======== RECORDS FOR THIS EXERCISE

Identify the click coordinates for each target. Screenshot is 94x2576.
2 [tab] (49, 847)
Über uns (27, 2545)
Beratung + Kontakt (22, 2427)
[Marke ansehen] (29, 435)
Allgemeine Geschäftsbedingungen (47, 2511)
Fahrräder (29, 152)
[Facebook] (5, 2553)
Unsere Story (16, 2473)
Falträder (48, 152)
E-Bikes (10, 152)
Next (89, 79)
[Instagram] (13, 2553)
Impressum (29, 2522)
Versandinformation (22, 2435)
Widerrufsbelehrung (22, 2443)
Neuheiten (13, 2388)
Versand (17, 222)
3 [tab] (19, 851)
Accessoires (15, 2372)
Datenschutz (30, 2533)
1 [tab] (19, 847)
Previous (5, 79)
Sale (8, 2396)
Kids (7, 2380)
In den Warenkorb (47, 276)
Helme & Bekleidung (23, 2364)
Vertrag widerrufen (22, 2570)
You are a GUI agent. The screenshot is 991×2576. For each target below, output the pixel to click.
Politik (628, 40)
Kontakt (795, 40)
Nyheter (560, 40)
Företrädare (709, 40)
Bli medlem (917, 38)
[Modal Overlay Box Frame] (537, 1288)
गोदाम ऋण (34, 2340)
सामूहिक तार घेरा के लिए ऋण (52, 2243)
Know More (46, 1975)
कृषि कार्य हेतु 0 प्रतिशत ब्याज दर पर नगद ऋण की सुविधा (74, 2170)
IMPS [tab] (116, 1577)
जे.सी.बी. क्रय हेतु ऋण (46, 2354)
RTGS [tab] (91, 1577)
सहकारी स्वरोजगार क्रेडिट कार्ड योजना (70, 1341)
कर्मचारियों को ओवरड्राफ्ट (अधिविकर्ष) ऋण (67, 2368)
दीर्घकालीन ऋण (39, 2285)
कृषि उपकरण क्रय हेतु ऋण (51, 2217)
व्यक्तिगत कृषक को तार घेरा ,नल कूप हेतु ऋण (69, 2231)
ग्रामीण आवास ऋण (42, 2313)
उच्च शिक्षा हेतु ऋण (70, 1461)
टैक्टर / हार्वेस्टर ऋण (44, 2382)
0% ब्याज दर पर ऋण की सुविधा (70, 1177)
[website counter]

================

• _DIRECTIONS_: Wherever the string "click" shows up in the material, copy the line that holds it.

• _SOLUTION TO THE EXERCISE_:
Identify the click coordinates for each target. Screenshot is 94x2576.
You are a GUI agent. The screenshot is 991×2576. For each target below, output the pixel to click.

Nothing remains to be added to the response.